SOS-Convex Lyapunov Functions and Stability of Difference Inclusions

TL;DR

This paper introduces sos-convex Lyapunov functions for stability analysis of difference inclusions, providing algebraic certificates of convexity that can be efficiently computed and are necessary and sufficient for linear systems.

Contribution

It develops the concept of sos-convex Lyapunov functions, proving their universality for linear systems and extending the approach to nonlinear systems with a semidefinite programming method.

Findings

Sos-convex Lyapunov functions are necessary and sufficient for stability of switched linear systems.

Existence of a convex Lyapunov function implies stability in switched nonlinear systems.

The proposed SDP-based method can compute regions of attraction for polynomial systems.

Abstract

We introduce the concept of sos-convex Lyapunov functions for stability analysis of both linear and nonlinear difference inclusions (also known as discrete-time switched systems).

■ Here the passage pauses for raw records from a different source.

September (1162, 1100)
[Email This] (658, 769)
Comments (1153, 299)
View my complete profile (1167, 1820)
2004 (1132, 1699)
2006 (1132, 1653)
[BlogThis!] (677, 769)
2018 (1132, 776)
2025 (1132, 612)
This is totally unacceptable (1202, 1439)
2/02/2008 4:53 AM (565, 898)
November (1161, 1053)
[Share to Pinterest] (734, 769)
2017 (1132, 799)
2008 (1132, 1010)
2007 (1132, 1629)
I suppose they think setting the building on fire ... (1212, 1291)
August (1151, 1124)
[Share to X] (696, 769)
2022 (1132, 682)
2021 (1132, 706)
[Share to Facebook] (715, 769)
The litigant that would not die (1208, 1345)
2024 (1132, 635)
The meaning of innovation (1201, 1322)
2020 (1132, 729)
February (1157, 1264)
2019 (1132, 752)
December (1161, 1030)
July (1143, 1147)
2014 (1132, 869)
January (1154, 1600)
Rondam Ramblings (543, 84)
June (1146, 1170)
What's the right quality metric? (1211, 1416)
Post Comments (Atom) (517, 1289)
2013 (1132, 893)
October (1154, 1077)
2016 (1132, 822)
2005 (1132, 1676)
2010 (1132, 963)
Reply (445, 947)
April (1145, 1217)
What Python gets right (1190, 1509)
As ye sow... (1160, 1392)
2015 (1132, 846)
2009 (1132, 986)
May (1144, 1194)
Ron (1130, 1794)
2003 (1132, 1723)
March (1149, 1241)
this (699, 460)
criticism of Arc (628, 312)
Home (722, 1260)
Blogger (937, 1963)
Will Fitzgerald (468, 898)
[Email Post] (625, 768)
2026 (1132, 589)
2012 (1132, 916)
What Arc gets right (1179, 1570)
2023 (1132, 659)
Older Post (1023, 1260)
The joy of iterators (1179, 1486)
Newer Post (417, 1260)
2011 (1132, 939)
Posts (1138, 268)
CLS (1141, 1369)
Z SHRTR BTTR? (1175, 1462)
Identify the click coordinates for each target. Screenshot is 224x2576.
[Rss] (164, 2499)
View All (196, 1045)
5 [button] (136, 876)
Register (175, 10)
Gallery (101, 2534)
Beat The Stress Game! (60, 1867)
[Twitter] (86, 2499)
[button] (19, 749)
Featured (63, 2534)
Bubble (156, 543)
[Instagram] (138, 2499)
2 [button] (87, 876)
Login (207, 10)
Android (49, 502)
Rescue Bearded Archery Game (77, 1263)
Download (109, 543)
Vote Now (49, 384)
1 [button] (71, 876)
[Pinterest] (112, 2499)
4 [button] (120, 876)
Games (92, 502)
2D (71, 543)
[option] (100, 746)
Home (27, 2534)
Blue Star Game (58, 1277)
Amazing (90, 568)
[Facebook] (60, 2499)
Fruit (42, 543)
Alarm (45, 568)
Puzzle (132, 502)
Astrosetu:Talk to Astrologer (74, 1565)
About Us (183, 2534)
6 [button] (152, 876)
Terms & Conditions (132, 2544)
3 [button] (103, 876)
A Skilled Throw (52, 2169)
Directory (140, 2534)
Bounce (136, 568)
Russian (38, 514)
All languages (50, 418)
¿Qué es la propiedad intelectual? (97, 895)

These are polynomial Lyapunov functions that have an algebraic certificate of convexity and that can be efficiently found via semidefinite programming. We prove that sos-convex Lyapunov functions are universal (i.e., necessary and sufficient) for stability analysis of switched linear systems. We show via an explicit example however that the minimum degree of a convex polynomial Lyapunov function can be arbitrarily higher than a non-convex polynomial Lyapunov function. In the case of switched nonlinear systems, we prove that existence of a common non-convex Lyapunov function does not imply stability, but existence of a common convex Lyapunov function does. We then provide a semidefinite programming-based procedure for computing a full-dimensional subset of the region of attraction of equilibrium points of switched polynomial systems, under the condition that their linearization be stable. We conclude by showing that our semidefinite program can be extended to search for Lyapunov functions that are pointwise maxima of sos-convex polynomials.